As the first line of "The History Teacher" makes clear, the teacher in question wants to "protect the innocence" of his students. He does so by downplaying or using euphemisms to describe the cruelty and inhumanity that so often emerge during the study of history. He characterizes, for example, the "Ice Age" as the "Chilly Age," and tells his students that the Enola Gay only dropped a single atom on Hiroshima. It also seems that the teacher is simply unwilling to engage with the difficult work of teaching controversial or potentially disturbing topics, as the poem describes him walking home "past flower beds and white picket fences."
The poem provides some commentary on the question of whether teachers are justified in shielding students from the truth. Even though the teacher goes to great lengths to avoid disturbing questions, his students, the reader learns, go straight from his classroom to the playground, where they "torment the weak and the smart." So his approach of avoiding the difficulties of history clearly doesn't preclude cruelty on the part of the students in his classroom. In fact, Collins seems to suggest that the teacher misses the opportunity to educate his students about the world they live in. The students, not being require to come face-to-face with the injustices we see in history, thoughtlessly engage in cruelties on the playground.

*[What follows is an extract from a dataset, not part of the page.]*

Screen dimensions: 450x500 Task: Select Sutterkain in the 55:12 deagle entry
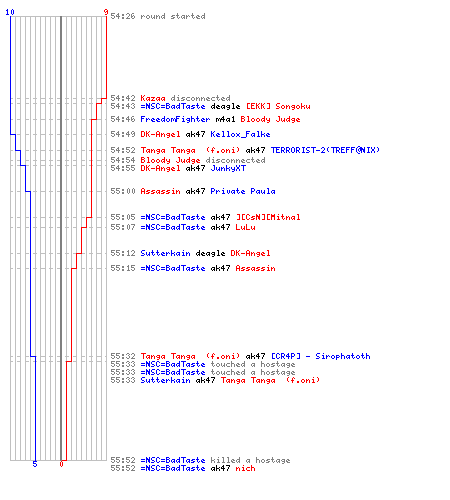coord(165,253)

These questions are very much current in education today, and there is no easy answer. An honest, rigorous study of history will always be difficult, and while teachers should emphatically not hide or lie about the past, they must consider a number of factors, most significantly whether the material in question is appropriate in light of student age and developmental levels. They are also ethically bound to teach in a way that is sensitive to the emotional well-being and the cultural backgrounds of their students. So while the history teacher in the poem is failing to educate his students, the issues raised by this poem lack simple answers.